*** Exercise input

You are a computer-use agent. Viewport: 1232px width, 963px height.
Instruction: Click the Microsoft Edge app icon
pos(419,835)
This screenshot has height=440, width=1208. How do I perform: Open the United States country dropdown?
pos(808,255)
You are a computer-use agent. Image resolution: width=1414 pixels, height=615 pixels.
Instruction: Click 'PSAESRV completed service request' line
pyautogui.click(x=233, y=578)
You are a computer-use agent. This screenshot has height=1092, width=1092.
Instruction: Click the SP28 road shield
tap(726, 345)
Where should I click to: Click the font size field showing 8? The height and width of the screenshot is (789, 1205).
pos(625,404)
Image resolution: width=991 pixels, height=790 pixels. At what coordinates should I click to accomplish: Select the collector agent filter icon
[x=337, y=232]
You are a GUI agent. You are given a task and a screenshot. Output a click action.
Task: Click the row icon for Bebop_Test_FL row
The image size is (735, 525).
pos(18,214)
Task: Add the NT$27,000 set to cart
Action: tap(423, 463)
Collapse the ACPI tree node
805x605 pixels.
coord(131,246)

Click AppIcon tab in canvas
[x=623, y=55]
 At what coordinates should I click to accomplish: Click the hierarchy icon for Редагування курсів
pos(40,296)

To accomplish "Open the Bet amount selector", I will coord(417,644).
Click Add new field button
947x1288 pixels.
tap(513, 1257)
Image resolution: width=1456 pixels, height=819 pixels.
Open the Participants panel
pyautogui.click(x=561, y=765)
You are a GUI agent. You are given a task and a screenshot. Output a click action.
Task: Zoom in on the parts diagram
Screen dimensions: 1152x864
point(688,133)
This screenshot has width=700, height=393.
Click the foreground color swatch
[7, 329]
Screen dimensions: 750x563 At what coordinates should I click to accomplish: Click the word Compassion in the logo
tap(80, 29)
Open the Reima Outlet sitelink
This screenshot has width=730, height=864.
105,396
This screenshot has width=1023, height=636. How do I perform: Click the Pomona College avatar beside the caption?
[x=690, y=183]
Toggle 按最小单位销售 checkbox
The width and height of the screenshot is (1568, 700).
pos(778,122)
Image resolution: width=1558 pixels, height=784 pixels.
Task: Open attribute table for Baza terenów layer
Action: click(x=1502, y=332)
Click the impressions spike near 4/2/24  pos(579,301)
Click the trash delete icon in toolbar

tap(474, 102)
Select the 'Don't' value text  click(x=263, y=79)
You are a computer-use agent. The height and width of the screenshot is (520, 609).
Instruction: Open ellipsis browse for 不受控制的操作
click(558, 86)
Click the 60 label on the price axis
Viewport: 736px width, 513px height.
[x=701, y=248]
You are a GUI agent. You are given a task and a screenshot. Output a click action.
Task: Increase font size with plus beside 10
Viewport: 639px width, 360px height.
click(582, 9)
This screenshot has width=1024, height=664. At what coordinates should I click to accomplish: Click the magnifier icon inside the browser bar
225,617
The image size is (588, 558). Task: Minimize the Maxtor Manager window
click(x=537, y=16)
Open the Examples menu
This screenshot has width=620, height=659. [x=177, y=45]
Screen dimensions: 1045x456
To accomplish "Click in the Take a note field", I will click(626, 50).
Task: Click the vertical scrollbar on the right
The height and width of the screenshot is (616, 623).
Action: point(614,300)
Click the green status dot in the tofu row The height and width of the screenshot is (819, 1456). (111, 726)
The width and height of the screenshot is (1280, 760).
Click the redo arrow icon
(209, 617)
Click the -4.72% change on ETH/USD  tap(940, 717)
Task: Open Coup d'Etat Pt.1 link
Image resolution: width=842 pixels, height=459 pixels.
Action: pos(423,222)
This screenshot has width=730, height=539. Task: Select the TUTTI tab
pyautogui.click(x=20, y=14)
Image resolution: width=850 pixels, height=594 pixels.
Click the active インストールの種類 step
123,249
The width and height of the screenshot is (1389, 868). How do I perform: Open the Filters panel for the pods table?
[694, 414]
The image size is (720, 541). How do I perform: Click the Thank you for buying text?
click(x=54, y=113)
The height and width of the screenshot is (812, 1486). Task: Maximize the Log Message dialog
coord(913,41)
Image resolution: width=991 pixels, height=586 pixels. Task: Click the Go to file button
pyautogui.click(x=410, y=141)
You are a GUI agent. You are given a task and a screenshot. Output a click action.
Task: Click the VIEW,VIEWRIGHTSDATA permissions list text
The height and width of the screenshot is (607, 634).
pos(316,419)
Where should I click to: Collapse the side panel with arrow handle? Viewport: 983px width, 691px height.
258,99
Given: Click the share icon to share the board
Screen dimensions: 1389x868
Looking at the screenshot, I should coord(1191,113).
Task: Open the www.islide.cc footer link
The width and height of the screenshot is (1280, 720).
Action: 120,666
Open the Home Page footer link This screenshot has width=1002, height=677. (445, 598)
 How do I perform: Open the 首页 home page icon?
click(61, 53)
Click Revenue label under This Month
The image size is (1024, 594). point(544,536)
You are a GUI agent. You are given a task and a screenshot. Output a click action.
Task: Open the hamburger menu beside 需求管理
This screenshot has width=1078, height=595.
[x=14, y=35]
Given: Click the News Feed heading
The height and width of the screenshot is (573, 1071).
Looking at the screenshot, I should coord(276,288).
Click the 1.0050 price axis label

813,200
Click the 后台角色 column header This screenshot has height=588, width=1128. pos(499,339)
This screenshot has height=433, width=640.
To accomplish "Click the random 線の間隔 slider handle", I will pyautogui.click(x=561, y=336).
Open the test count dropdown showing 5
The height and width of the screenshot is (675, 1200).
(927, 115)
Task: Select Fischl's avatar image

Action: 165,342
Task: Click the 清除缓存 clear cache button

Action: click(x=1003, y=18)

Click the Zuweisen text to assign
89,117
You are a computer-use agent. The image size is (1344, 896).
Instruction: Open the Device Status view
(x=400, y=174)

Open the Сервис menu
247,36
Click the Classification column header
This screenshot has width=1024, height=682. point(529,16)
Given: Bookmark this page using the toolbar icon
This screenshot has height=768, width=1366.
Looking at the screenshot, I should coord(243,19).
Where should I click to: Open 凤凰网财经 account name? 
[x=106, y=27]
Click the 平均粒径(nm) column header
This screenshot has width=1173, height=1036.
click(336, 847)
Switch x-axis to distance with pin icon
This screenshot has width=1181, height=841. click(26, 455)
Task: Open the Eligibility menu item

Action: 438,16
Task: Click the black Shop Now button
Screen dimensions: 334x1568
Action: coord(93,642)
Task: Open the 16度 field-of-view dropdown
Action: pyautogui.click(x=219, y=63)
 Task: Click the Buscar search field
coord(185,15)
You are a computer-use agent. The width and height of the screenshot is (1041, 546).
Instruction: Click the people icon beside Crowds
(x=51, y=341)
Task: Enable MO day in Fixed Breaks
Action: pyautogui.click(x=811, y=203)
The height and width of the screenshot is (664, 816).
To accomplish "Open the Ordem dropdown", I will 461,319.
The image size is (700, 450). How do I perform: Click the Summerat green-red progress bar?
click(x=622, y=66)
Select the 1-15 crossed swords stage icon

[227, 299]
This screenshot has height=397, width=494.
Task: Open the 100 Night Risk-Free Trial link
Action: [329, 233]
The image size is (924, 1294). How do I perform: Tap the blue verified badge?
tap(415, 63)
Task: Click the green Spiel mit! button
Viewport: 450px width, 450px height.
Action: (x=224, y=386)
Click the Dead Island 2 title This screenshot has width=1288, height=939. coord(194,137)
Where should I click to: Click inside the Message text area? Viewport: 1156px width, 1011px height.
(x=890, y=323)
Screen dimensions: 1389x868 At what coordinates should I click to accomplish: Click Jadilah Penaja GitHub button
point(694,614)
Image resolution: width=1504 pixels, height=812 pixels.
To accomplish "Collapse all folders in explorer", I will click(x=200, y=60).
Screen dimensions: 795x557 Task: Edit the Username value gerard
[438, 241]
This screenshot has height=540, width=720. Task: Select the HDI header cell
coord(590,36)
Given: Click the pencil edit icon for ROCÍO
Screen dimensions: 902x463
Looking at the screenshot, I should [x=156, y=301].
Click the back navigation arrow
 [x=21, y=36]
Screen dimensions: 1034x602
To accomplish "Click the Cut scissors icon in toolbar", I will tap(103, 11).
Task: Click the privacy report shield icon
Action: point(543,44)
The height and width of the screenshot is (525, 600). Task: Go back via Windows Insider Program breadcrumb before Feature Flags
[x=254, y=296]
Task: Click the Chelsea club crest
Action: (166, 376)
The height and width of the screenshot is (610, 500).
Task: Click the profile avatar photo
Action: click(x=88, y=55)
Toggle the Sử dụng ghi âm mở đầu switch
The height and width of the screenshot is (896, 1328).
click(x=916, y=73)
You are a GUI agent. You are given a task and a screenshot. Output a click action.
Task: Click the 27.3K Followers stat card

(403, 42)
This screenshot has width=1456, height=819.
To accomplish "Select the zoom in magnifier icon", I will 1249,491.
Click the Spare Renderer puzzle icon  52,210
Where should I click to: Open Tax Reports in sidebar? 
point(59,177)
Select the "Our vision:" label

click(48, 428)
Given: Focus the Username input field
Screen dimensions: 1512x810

******

● What you should do: In the data above, find the line with "Instruction: Click the Microsoft" and the line with "Task: Click the row". Retype both, plus every line between them, exactly.

● Task output:
Instruction: Click the Microsoft Edge app icon
pos(419,835)
This screenshot has height=440, width=1208. How do I perform: Open the United States country dropdown?
pos(808,255)
You are a computer-use agent. Image resolution: width=1414 pixels, height=615 pixels.
Instruction: Click 'PSAESRV completed service request' line
pyautogui.click(x=233, y=578)
You are a computer-use agent. This screenshot has height=1092, width=1092.
Instruction: Click the SP28 road shield
tap(726, 345)
Where should I click to: Click the font size field showing 8? The height and width of the screenshot is (789, 1205).
pos(625,404)
Image resolution: width=991 pixels, height=790 pixels. At what coordinates should I click to accomplish: Select the collector agent filter icon
[x=337, y=232]
You are a GUI agent. You are given a task and a screenshot. Output a click action.
Task: Click the row icon for Bebop_Test_FL row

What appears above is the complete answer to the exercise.